TASK TO CARRY OUT => Search each line below for the word "agent" and list those that contain it.

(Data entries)
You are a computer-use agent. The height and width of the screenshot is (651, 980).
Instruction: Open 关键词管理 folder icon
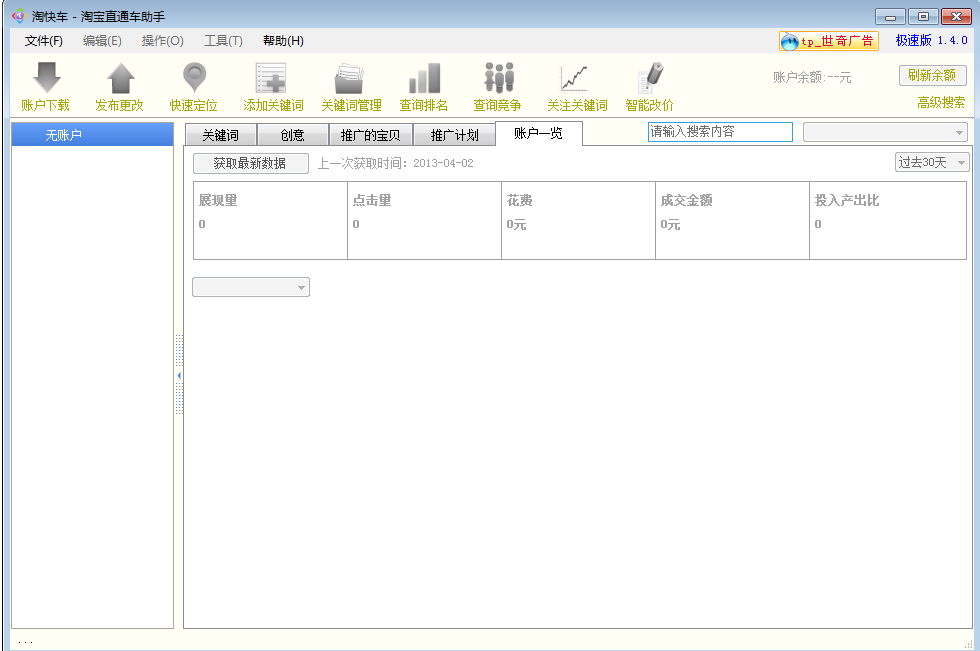349,78
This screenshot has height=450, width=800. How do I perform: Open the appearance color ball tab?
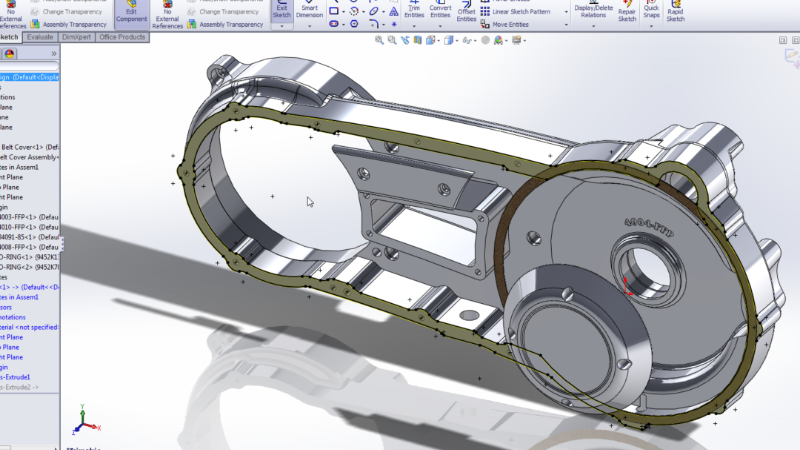click(10, 53)
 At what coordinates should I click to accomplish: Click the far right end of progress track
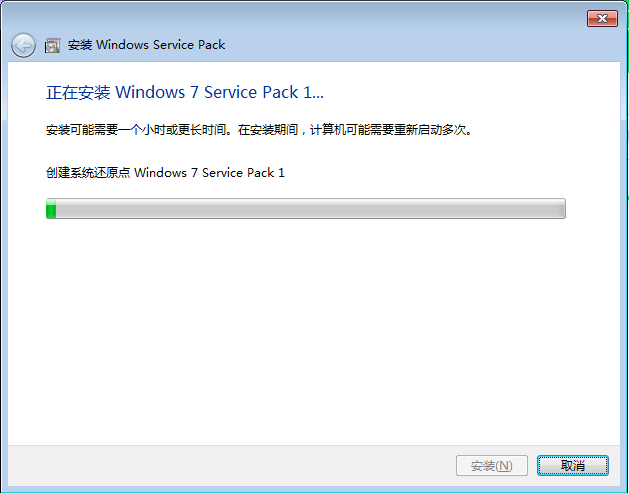(x=562, y=208)
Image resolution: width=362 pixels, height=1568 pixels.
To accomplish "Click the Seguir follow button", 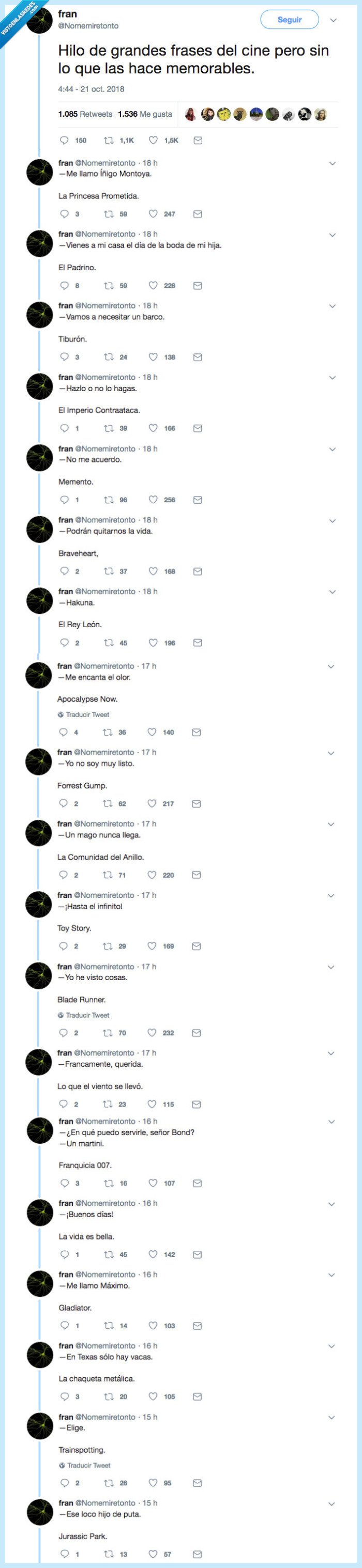I will click(x=290, y=20).
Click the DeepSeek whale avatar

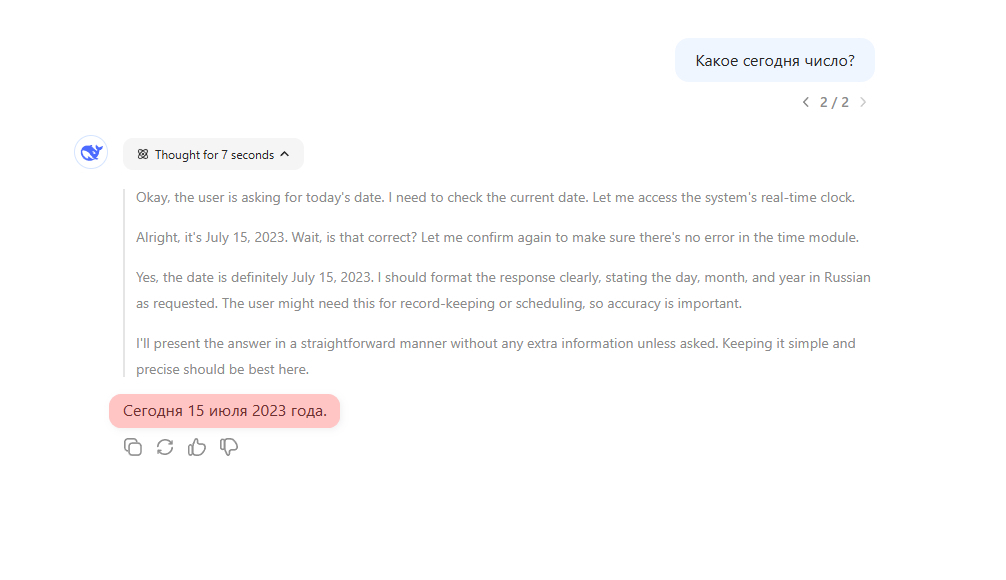pyautogui.click(x=91, y=153)
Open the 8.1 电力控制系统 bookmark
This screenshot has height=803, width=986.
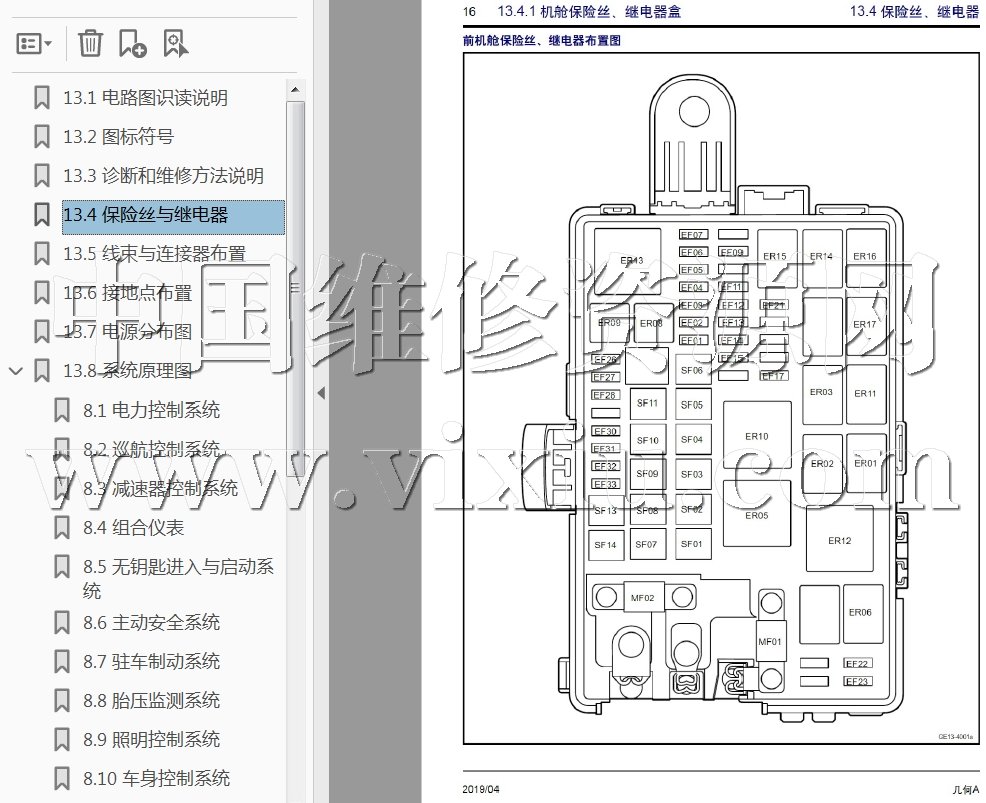tap(151, 410)
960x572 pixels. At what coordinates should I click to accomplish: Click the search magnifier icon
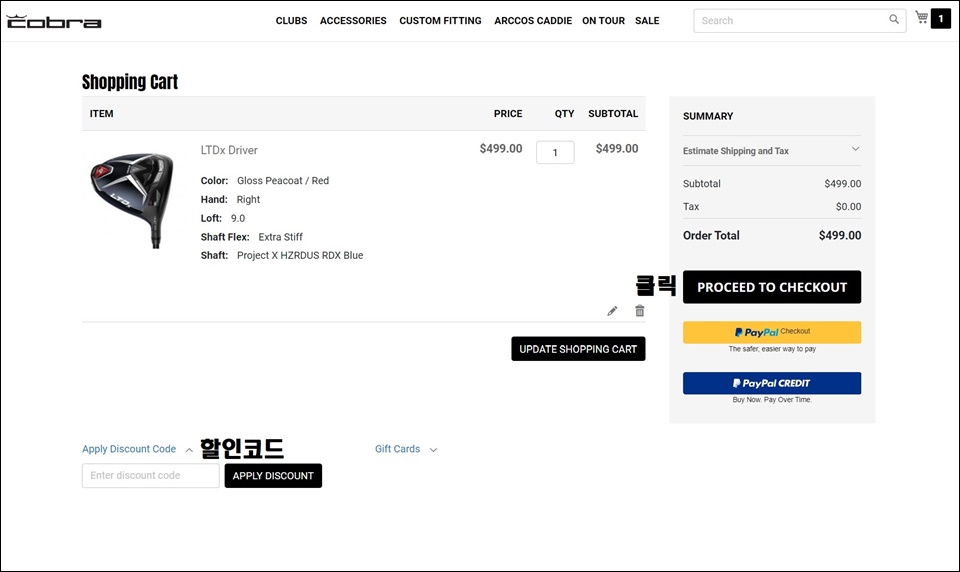click(894, 20)
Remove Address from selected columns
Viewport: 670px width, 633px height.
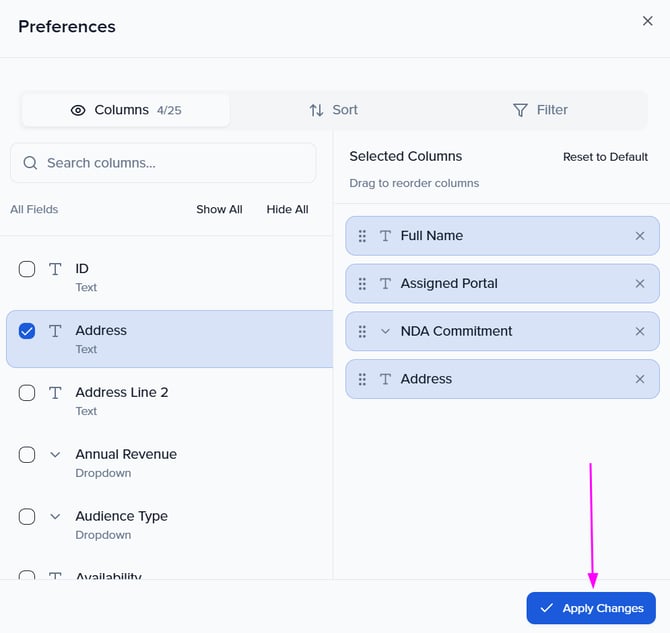640,380
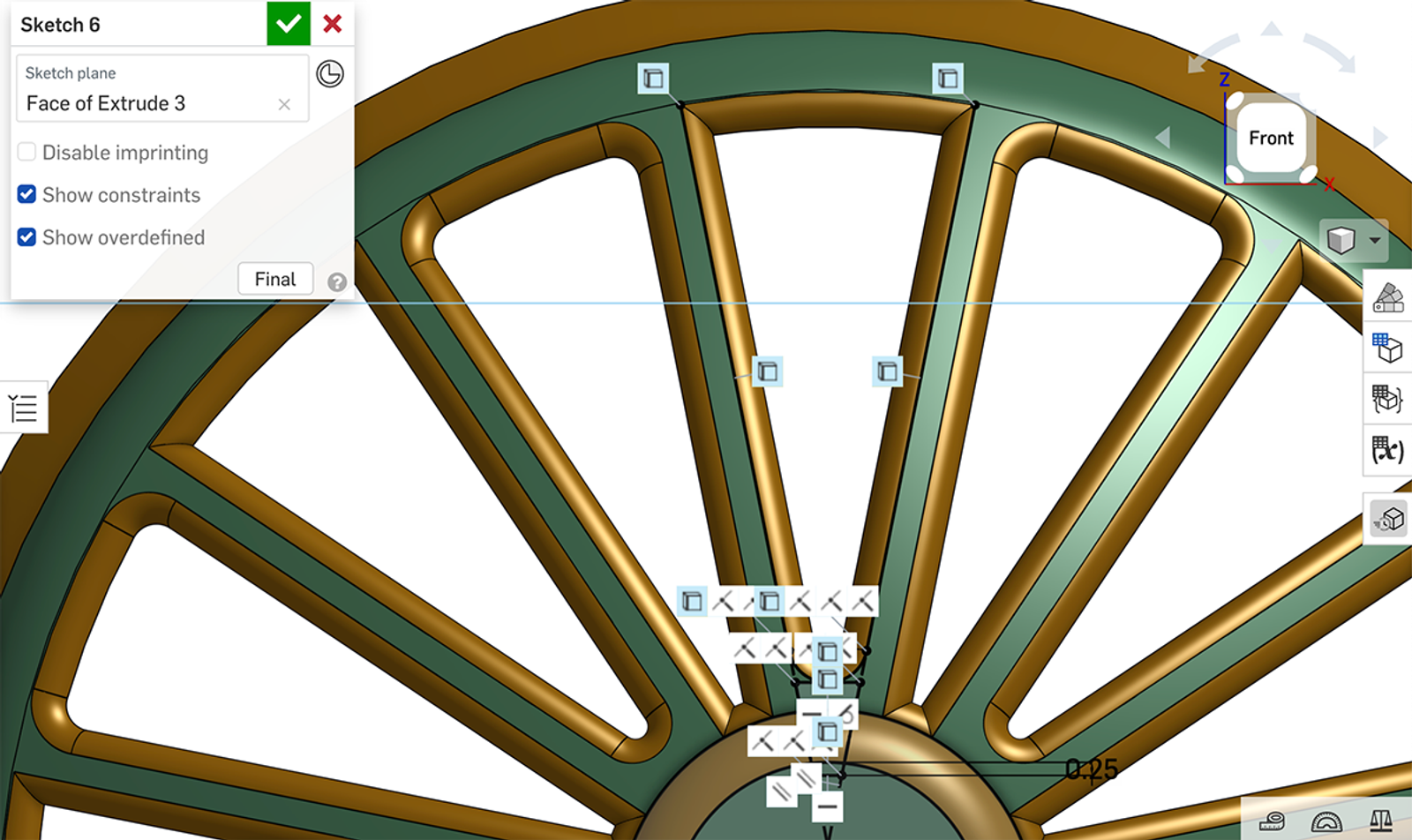Uncheck Show constraints
1412x840 pixels.
(x=27, y=194)
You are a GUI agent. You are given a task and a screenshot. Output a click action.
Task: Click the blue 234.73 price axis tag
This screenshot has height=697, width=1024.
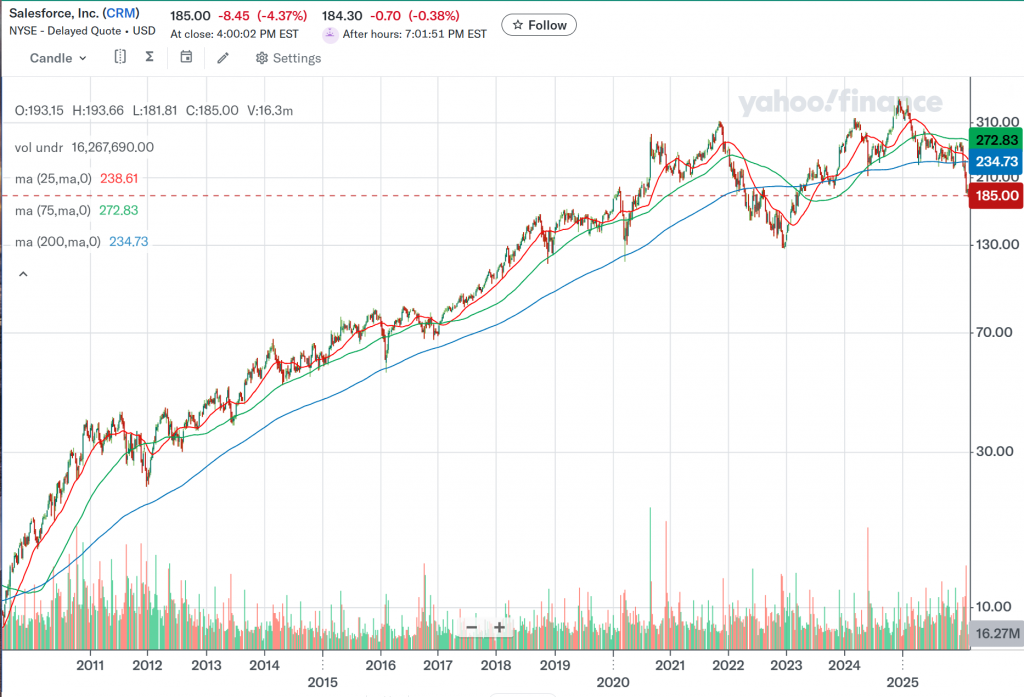(x=997, y=161)
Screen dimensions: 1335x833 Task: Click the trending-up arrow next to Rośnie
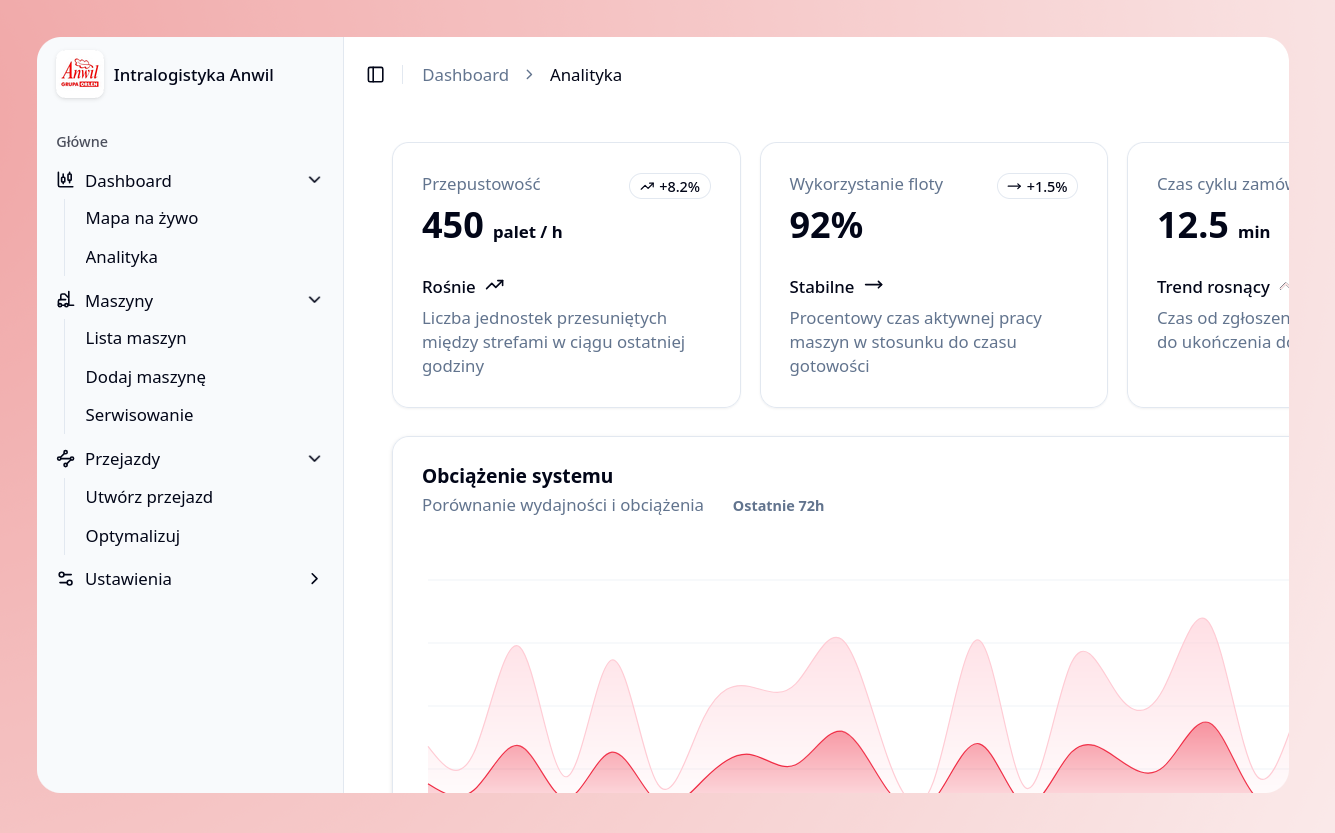coord(495,286)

ANSWER SECTION =>
You are a computer-use agent. The height and width of the screenshot is (651, 980).
You are a GUI agent. You are given a task and a screenshot. Output a click action.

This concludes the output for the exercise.